The shellcode is broken into three main parts:

  • The first sets up the stack to an area we control. This isn’t actually necessary, but it is actually a good practice as sometimes syscalls will break if rbp and rsp are set to bad addresses.
  • The second part leaks elf base using the brk and nanosleep trick. First, the call to brk gives us the address of the end of the heap. The distance from the end of the data segment to the start of the heap does change due to ASLR, but it is generally relatively small and makes our bruteforce search method go much faster. Then, we start a loop from the start of the heap subtracting 0x1000 bytes at a time. We call nanosleep passing the address we want to test in rdi. Nanosleep has an interesting behavior where if an unmapped address is passed as an argument, it will return 0xfffffffffffffff2, while a mapped address will return 0xffffffffffffffea. Because everything from the data segment to the heap is unmapped, we know the first mapped address we hit will be in the data segment of the elf and will be a constant, relative offset from elf base.
  • The third part finds the “/bin/whoami” string as it was always 0x100 bytes ahead of the first mapped address we’d find with nanosleep.

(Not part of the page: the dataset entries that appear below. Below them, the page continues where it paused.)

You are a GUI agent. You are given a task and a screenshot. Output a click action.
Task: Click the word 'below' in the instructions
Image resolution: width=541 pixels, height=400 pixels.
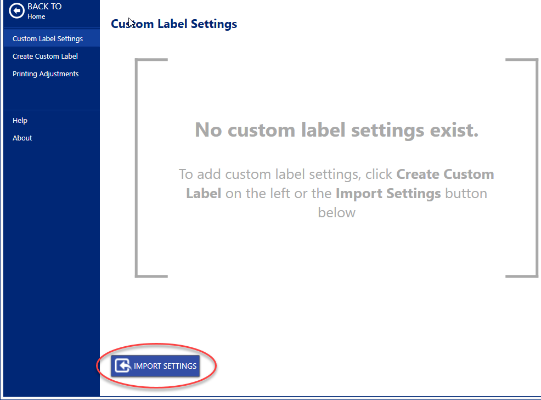336,213
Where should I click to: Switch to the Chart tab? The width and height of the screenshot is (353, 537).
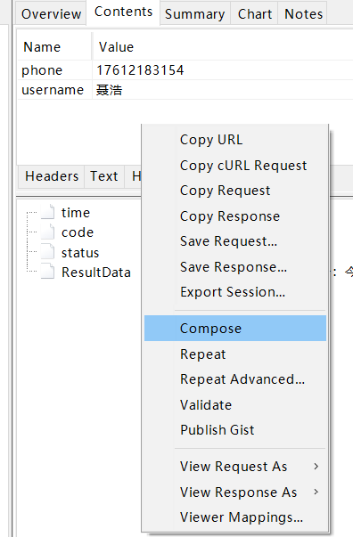[255, 13]
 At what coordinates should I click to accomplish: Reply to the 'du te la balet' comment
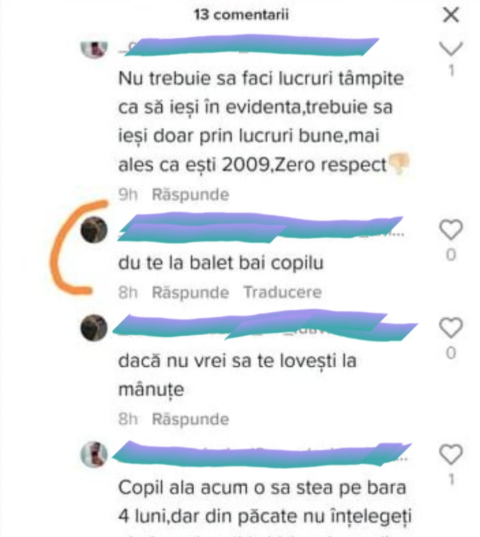point(190,293)
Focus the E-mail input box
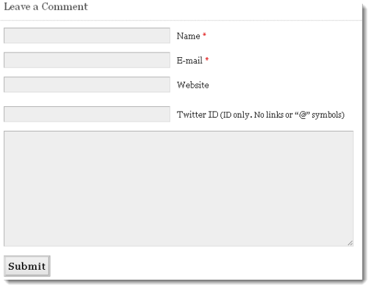Image resolution: width=372 pixels, height=289 pixels. point(87,60)
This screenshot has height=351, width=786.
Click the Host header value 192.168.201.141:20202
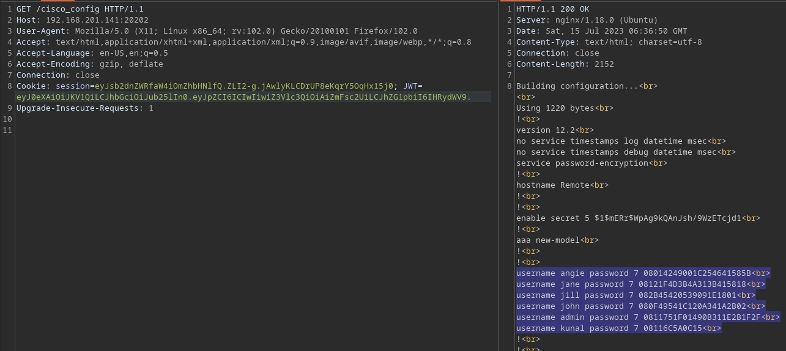97,20
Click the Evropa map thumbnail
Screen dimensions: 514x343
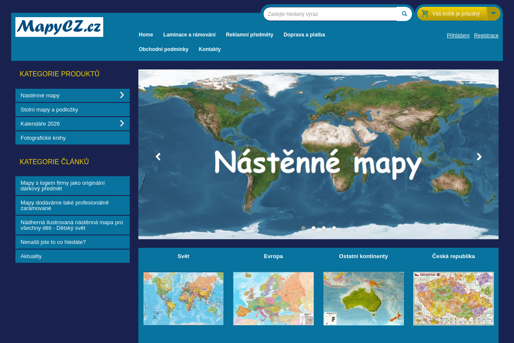273,298
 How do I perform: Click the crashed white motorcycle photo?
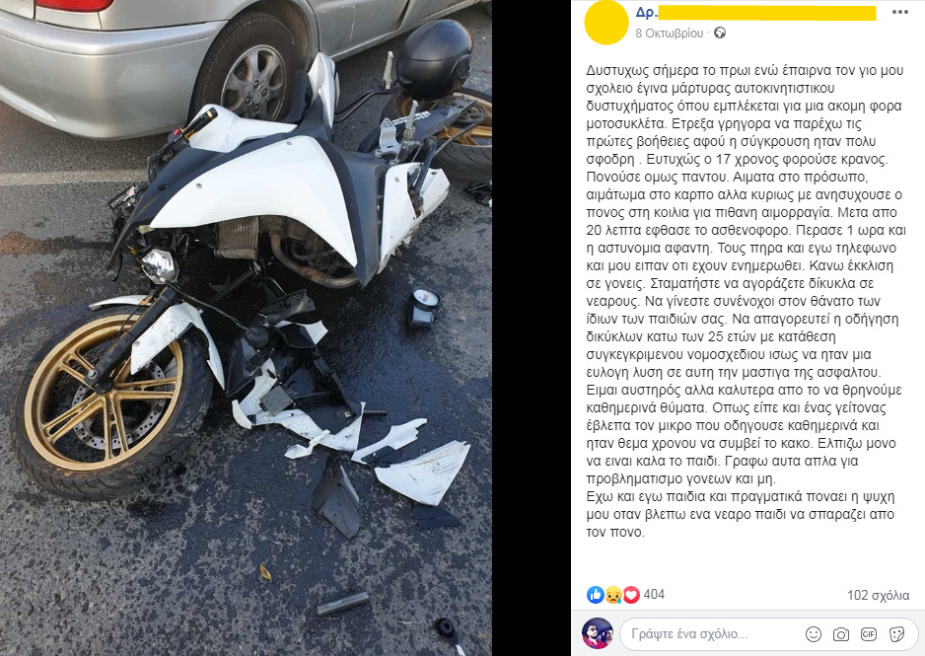pos(246,328)
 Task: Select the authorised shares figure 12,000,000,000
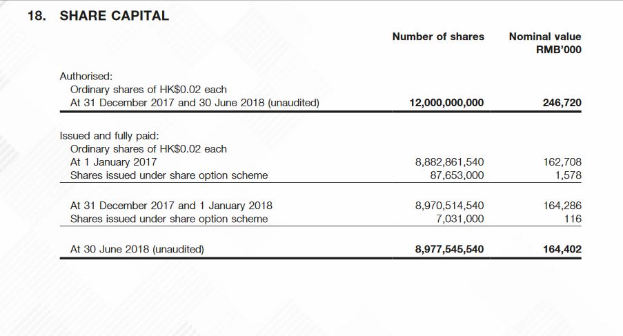446,103
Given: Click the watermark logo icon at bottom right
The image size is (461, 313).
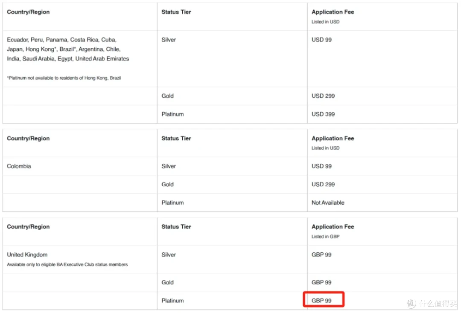Looking at the screenshot, I should (411, 303).
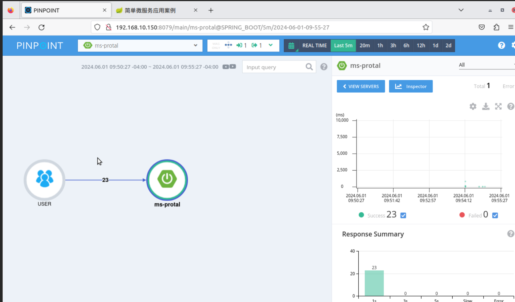Click the calendar date picker icon
This screenshot has width=515, height=302.
[291, 46]
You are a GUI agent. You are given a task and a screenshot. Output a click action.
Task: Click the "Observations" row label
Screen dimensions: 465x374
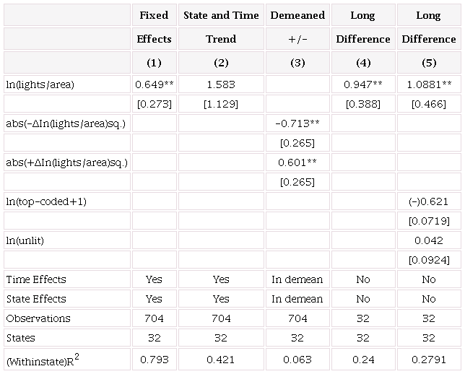coord(38,318)
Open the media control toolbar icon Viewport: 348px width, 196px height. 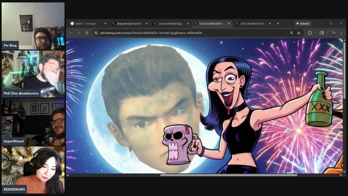[322, 33]

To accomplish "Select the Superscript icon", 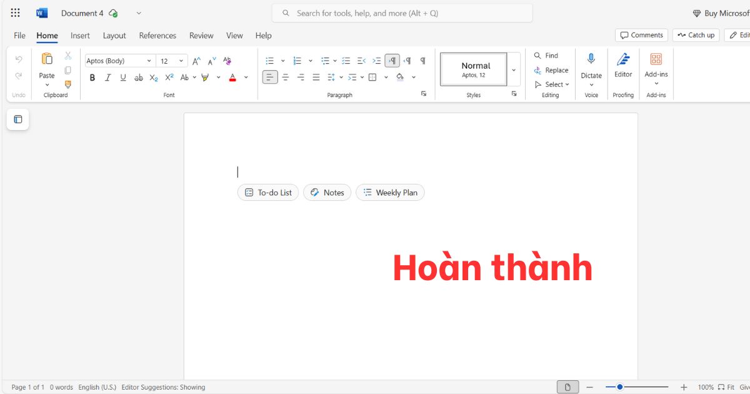I will [x=168, y=77].
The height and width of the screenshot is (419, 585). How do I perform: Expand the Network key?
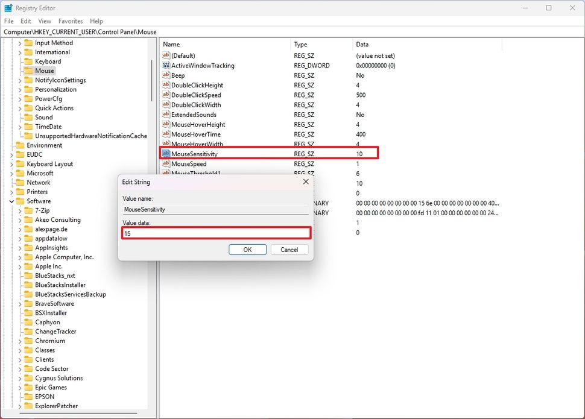11,182
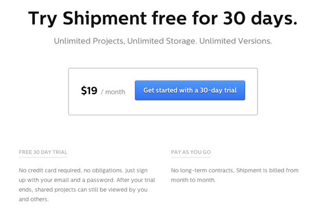Select the Unlimited Projects subtitle text

tap(89, 41)
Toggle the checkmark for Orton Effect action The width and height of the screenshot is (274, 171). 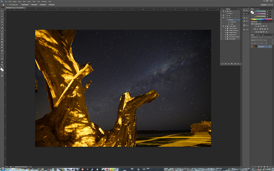click(221, 39)
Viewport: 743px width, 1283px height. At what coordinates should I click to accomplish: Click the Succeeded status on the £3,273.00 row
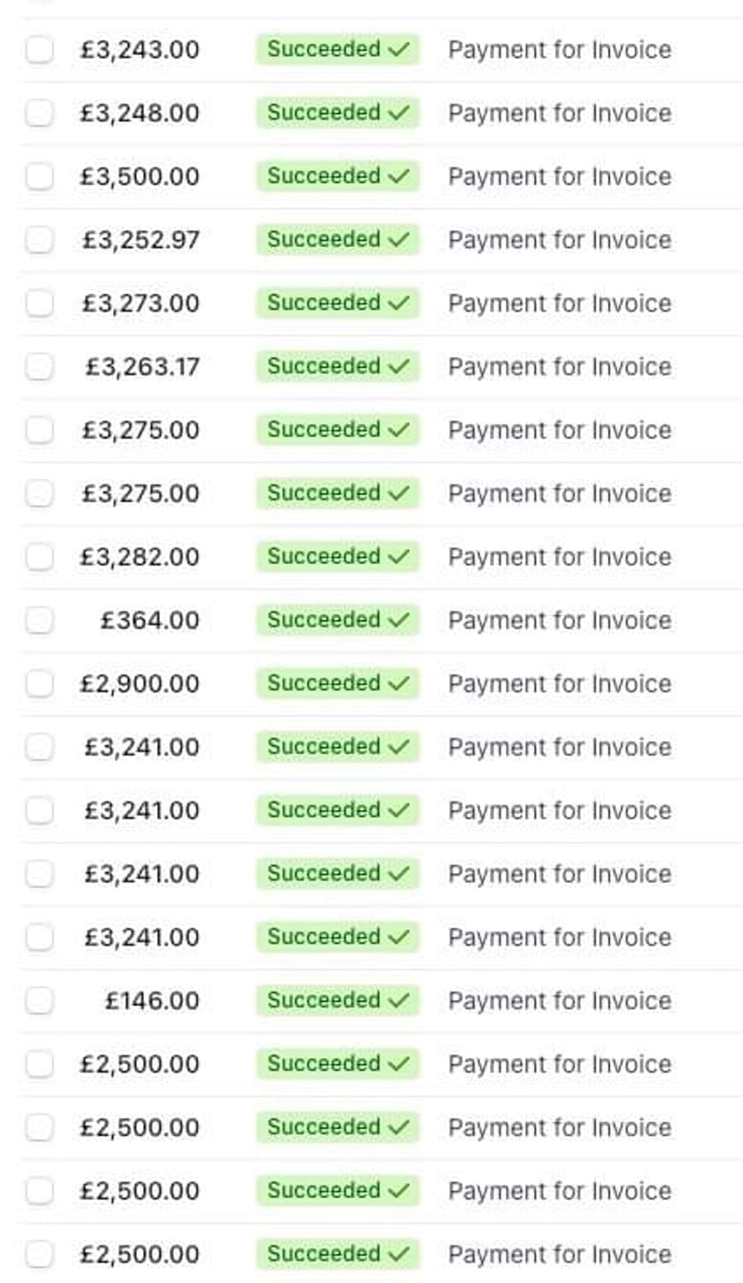[x=338, y=303]
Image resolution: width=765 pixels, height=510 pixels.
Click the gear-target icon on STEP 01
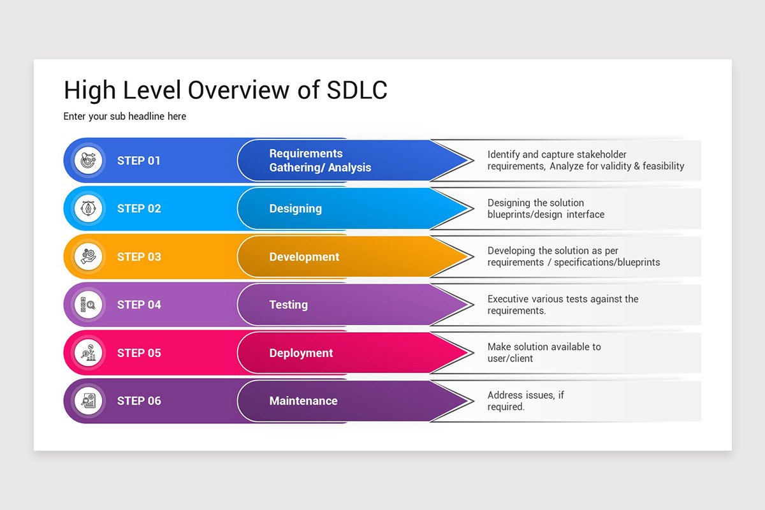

From there, we simply modify the bytes to be “/getflag” and then call execve and pass it in as a paramter. This prints our flag!

image

In the end, I had a lot of fun seeing players’ unintendeds for this challenge and trying to patch them. Unfortunately, shellcode jails often open a lot of possibilities for players to find creative ways to break your challenge, but I think that’s ok. It can be a good experience for both the player and author teaching each other new tricks that they may not have known before.

Final Thoughts

This was my third time authoring for a ctf and as always I had a lot of fun and learned a lot. Thank you to the squ1rrel CTF org team for letting me contribute and thank you to everyone who participated in the event. We hope to see you next year in the second edition (fingers crossed it happens)!